═════ Given records

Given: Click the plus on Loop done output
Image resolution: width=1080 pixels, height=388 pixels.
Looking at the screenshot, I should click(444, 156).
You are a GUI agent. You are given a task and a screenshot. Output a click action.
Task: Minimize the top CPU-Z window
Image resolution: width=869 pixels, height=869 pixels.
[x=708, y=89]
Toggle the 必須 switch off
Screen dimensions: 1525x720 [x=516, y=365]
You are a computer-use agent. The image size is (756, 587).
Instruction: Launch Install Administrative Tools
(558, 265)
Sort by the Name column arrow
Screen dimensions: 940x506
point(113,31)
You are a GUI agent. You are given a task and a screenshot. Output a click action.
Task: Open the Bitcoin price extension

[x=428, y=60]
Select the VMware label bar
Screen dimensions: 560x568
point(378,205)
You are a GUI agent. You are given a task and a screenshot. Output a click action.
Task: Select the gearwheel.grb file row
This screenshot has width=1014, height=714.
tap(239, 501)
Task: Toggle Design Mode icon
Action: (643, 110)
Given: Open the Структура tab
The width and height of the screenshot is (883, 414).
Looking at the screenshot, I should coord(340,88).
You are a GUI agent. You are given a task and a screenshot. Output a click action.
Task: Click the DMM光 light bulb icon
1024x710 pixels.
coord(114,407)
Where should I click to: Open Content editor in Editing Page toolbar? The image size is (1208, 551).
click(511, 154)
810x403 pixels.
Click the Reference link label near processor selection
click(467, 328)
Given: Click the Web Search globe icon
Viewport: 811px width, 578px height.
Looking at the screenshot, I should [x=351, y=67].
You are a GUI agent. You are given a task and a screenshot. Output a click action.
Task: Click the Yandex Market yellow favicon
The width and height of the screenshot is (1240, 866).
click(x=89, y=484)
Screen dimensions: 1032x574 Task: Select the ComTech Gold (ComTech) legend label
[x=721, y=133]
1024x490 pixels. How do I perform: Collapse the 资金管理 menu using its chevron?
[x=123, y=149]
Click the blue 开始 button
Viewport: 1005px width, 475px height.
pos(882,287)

══════════

Copy the entries above exactly, so that each line matches the original.

Given: Click the plus on Loop done output
Image resolution: width=1080 pixels, height=388 pixels.
Looking at the screenshot, I should click(444, 156).
You are a GUI agent. You are given a task and a screenshot. Output a click action.
Task: Minimize the top CPU-Z window
Image resolution: width=869 pixels, height=869 pixels.
[x=708, y=89]
Toggle the 必須 switch off
Screen dimensions: 1525x720 [x=516, y=365]
You are a computer-use agent. The image size is (756, 587).
Instruction: Launch Install Administrative Tools
(558, 265)
Sort by the Name column arrow
Screen dimensions: 940x506
point(113,31)
You are a GUI agent. You are given a task and a screenshot. Output a click action.
Task: Open the Bitcoin price extension

[x=428, y=60]
Select the VMware label bar
Screen dimensions: 560x568
point(378,205)
You are a GUI agent. You are given a task and a screenshot. Output a click action.
Task: Select the gearwheel.grb file row
This screenshot has width=1014, height=714.
tap(239, 501)
Task: Toggle Design Mode icon
Action: (643, 110)
Given: Open the Структура tab
The width and height of the screenshot is (883, 414).
Looking at the screenshot, I should coord(340,88).
You are a GUI agent. You are given a task and a screenshot. Output a click action.
Task: Click the DMM光 light bulb icon
1024x710 pixels.
coord(114,407)
Where should I click to: Open Content editor in Editing Page toolbar? The image size is (1208, 551).
click(511, 154)
810x403 pixels.
Click the Reference link label near processor selection
click(467, 328)
Given: Click the Web Search globe icon
Viewport: 811px width, 578px height.
Looking at the screenshot, I should [x=351, y=67].
You are a GUI agent. You are given a task and a screenshot. Output a click action.
Task: Click the Yandex Market yellow favicon
The width and height of the screenshot is (1240, 866).
click(x=89, y=484)
Screen dimensions: 1032x574 Task: Select the ComTech Gold (ComTech) legend label
[x=721, y=133]
1024x490 pixels. How do I perform: Collapse the 资金管理 menu using its chevron?
[x=123, y=149]
Click the blue 开始 button
Viewport: 1005px width, 475px height.
pos(882,287)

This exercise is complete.